L’expertise a été présentée en 2022 devant l’Assemblée générale des Nations Unies, l’Allemagne s’est alors exprimée contre. Bien que le ministère des Affaires étrangères en août 2023 ait engagé un expert pour un avis dans le cadre de la procédure, le bureau du chancelier allemand l’a bloquée. L’Allemagne ne faisait dont pas partie des 54 États qui ont soumis à la Cour leur position sur la question. Les réactions à la publication de l’avis du 19 juillet 2024 soulignent cette divergence.

Le ministère des Affaires étrangères a expliqué dans une conférence de presse du gouvernement le 22 juillet 2024 : «  Il n’y a pas de droit international à la carte — le droit international s’applique. Maintenant il y a un avis non contraignant de la plus haute Cour de justice des Nations Unies qui dit cela exactement. Il y a donc peu de marge d’interprétation. »

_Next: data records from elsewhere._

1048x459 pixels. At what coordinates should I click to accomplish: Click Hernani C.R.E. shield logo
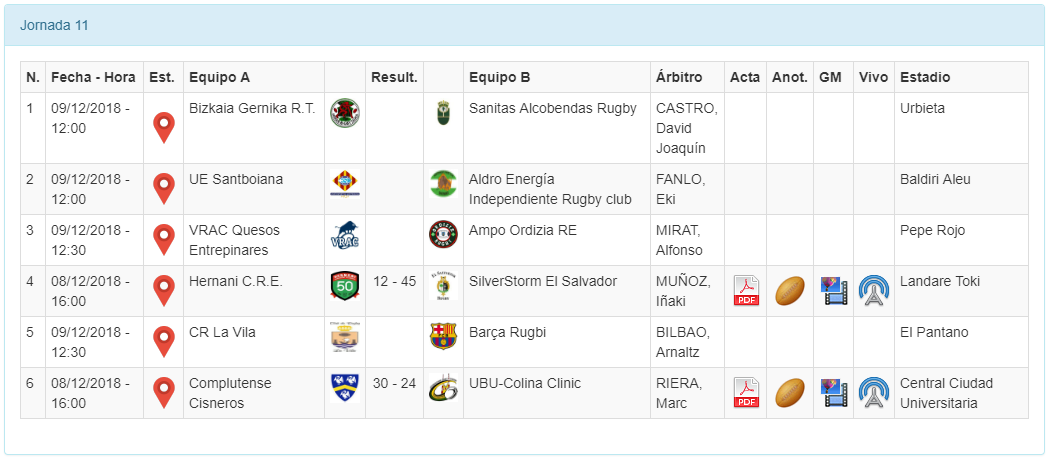(x=344, y=286)
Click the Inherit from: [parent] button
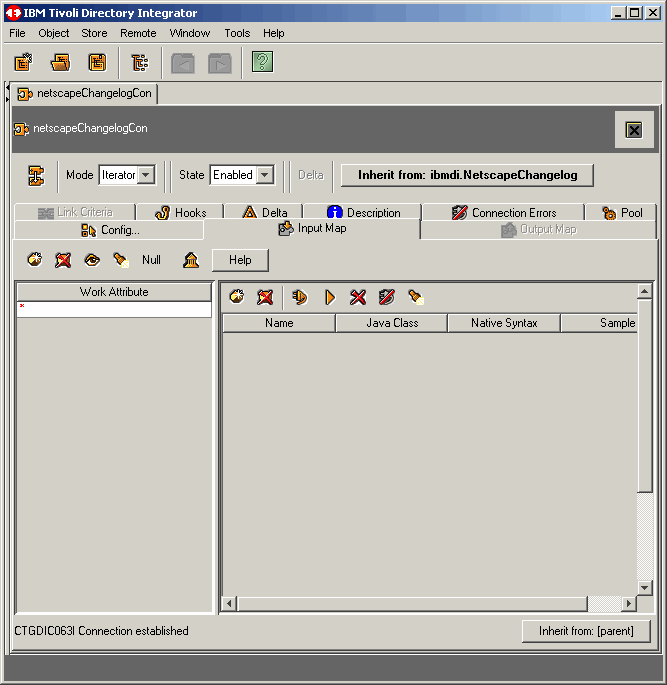This screenshot has width=667, height=685. 586,631
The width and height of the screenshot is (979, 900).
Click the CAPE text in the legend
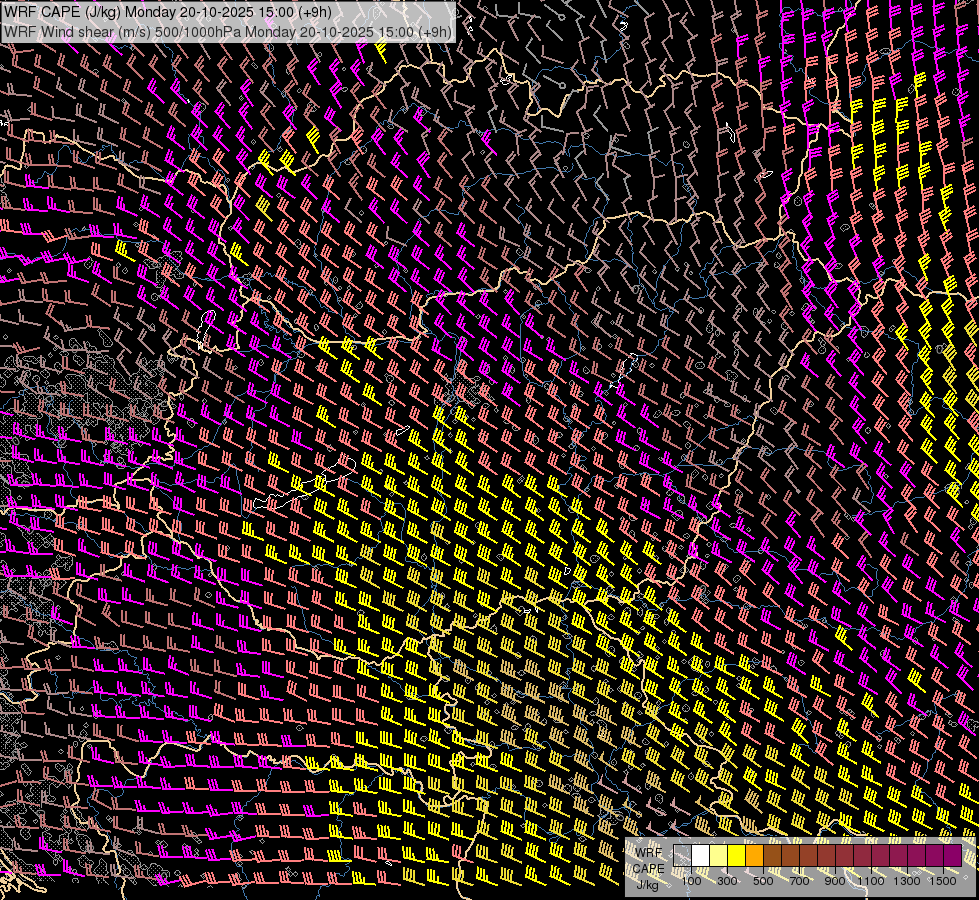point(648,868)
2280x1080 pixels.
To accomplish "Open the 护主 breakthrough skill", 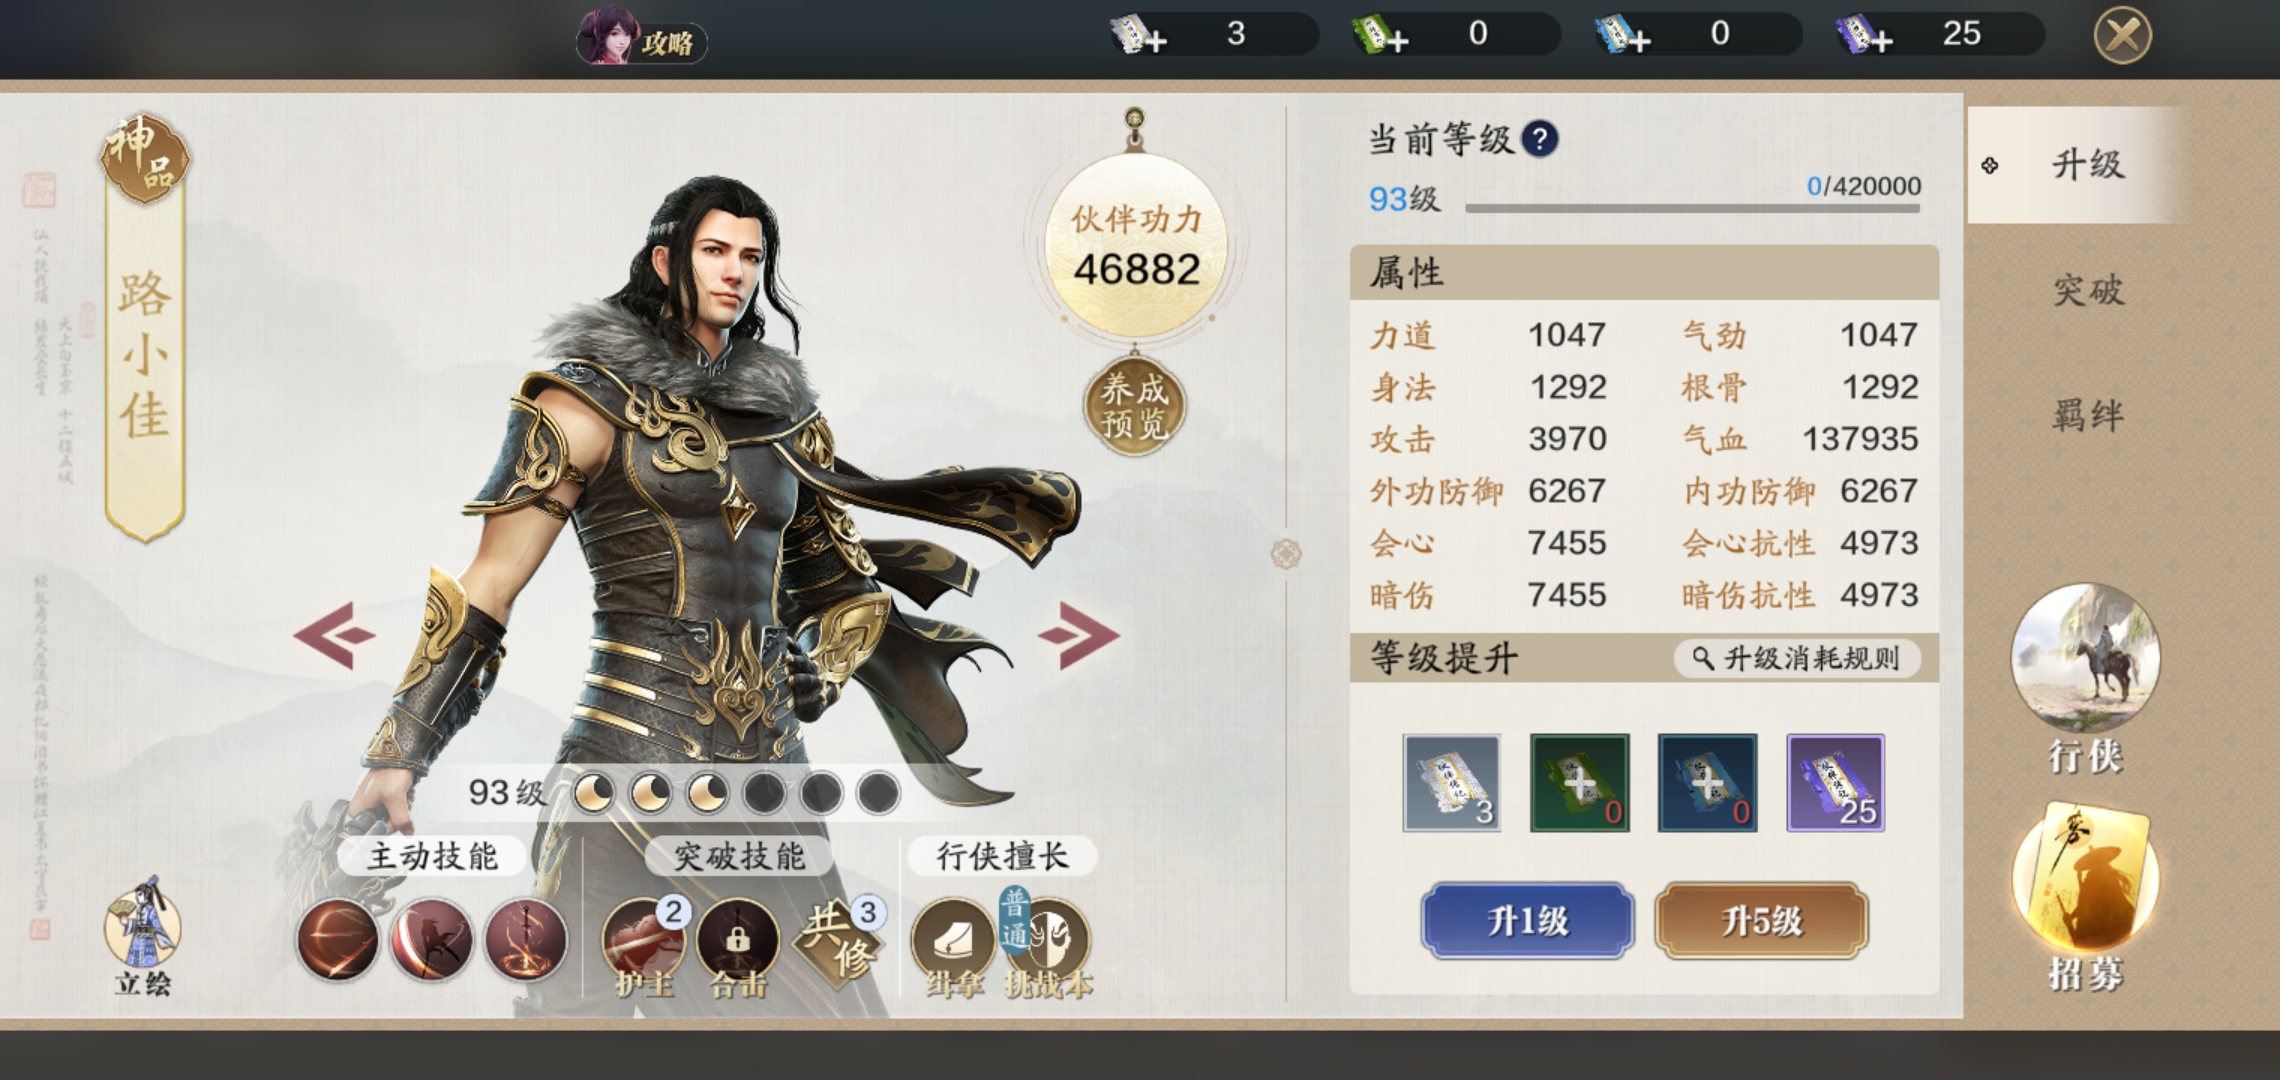I will point(645,944).
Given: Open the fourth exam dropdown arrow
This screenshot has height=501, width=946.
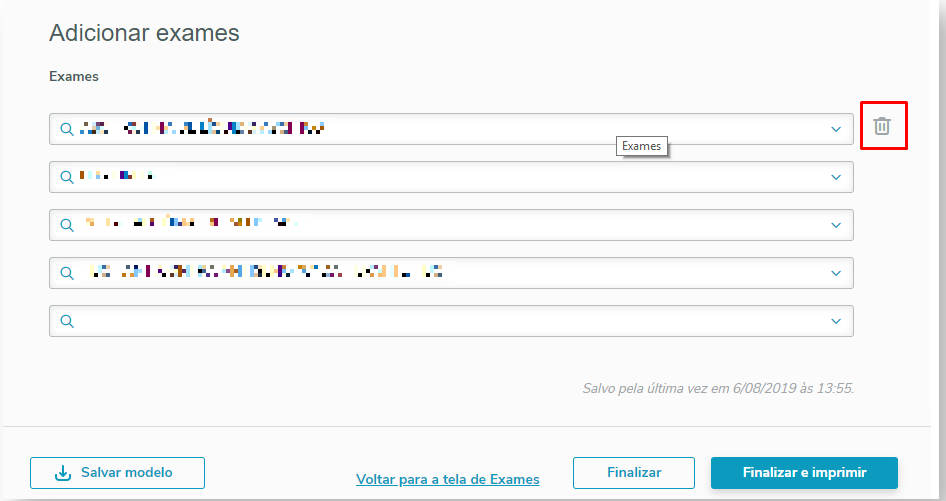Looking at the screenshot, I should coord(836,273).
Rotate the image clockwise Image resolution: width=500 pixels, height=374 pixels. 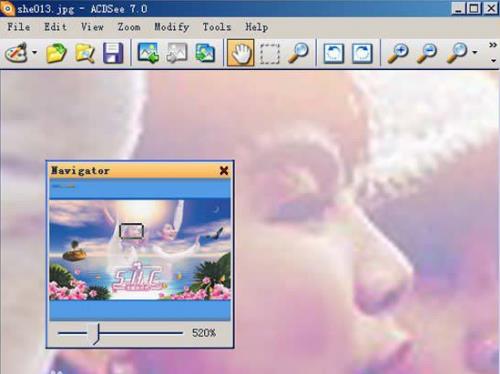(x=362, y=53)

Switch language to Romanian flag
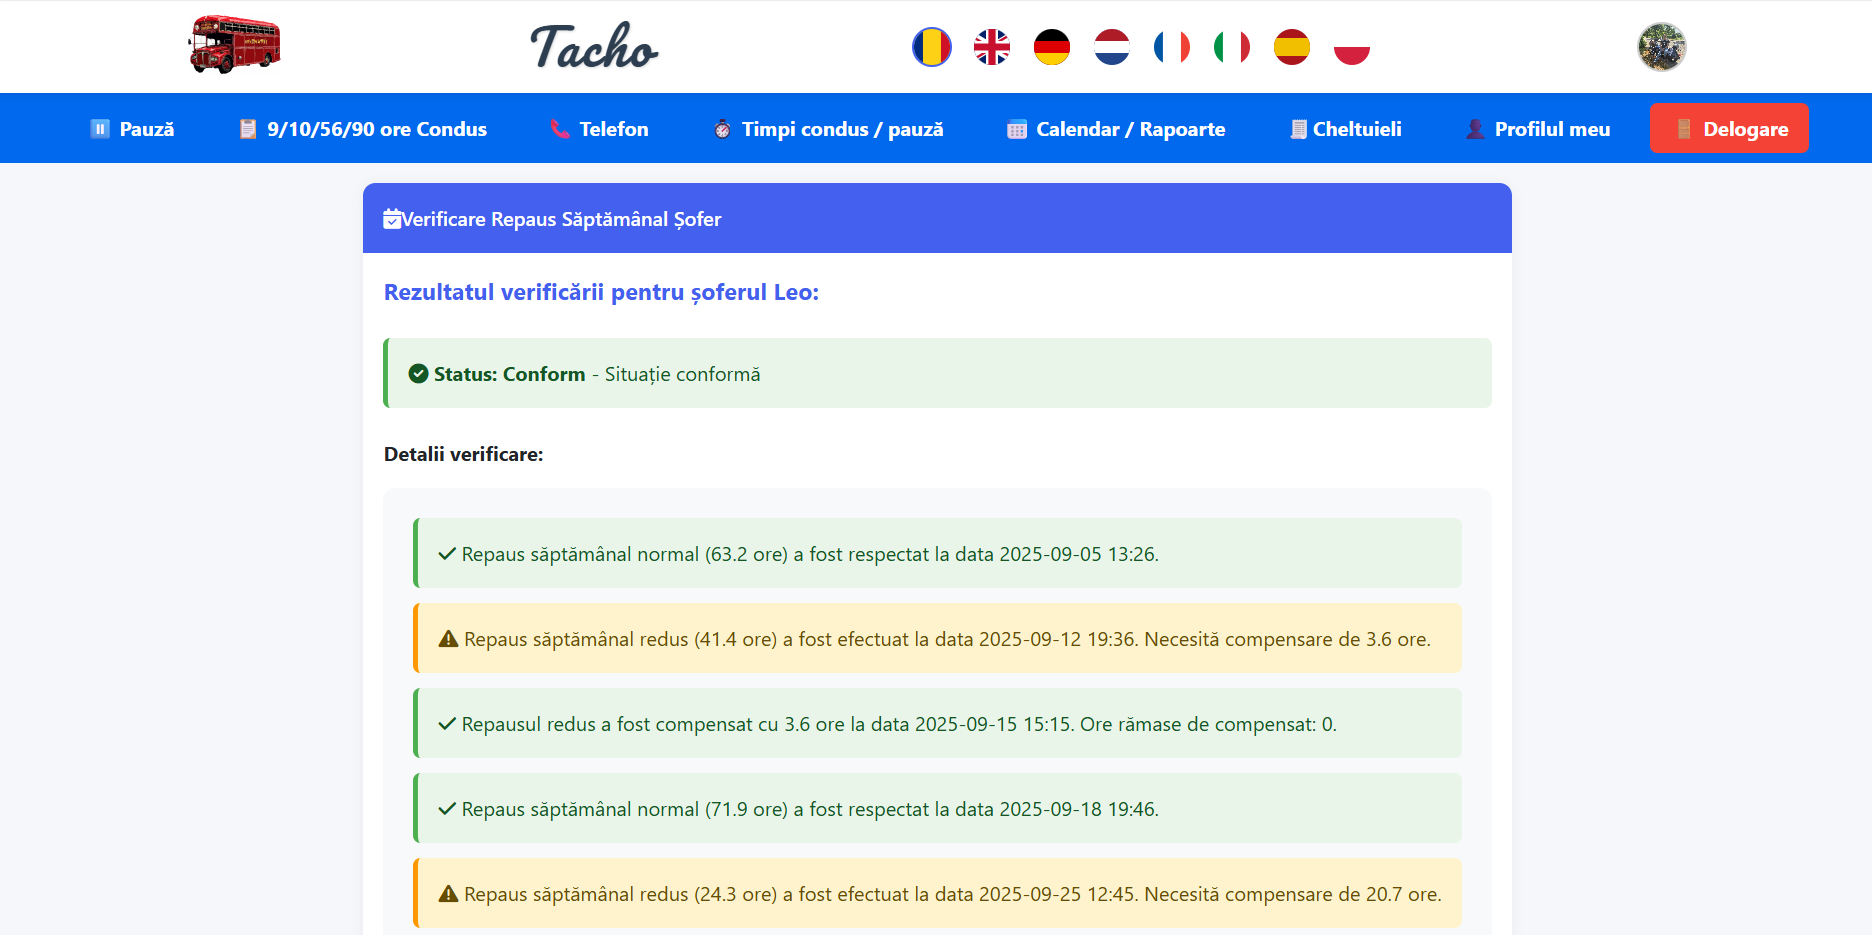tap(931, 47)
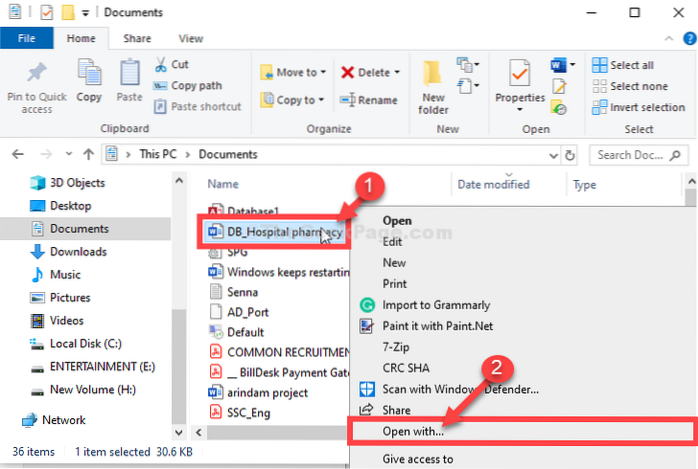
Task: Click the Cut scissors icon
Action: pos(162,64)
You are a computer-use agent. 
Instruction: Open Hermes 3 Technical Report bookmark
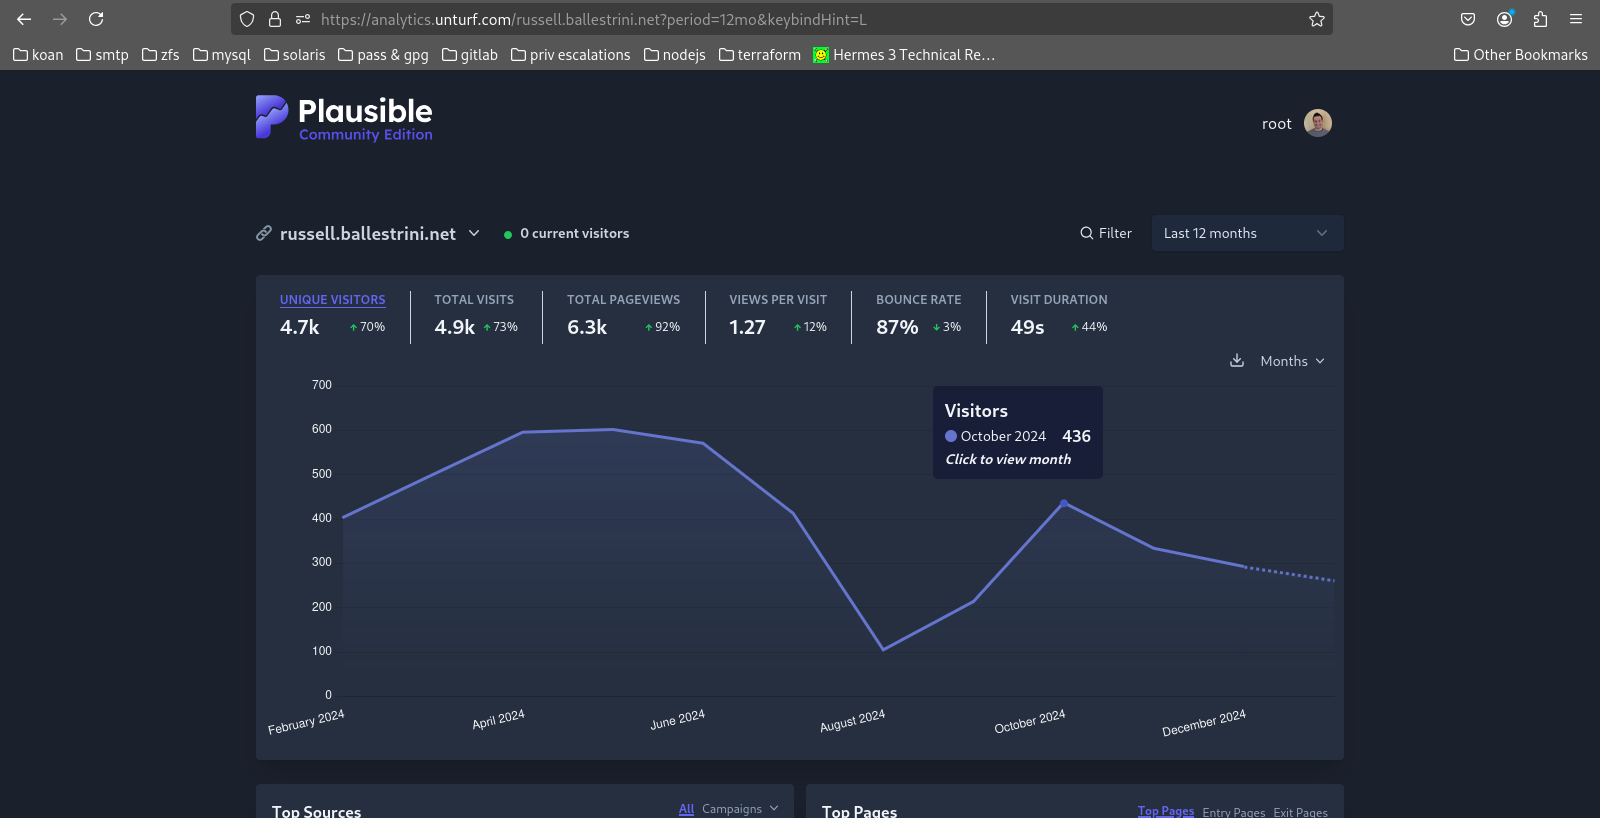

Pourtant, malgré cela, le ministère allemand des Affaires étrangères fait valoir que la position allemande en faveur d’une solution à deux États a été confirmée par la CIJ et qu’il n’y a donc pas lieu de corriger le cap en matière de politique étrangère. Le chancelier Olaf Scholz s’est exprimé plus radicalement en relation avec les conséquences politiques possibles de l’expertise, en s’opposant à un arrêt des livraisons d’armes à Israël, et a décrit les demandes d’un boycott des produits israéliens comme « dégoutantes ». Le fossé entre la ligne de la politique extérieure et l’évolution du droit international devient ainsi de plus en plus grand.

Silvia Steininger est chercheuse post-doctorale à la Hertie School – Centre pour les droits fondamentaux, et référente scientifique à l’Institut Max Planck pour le droit public étranger et le droit international.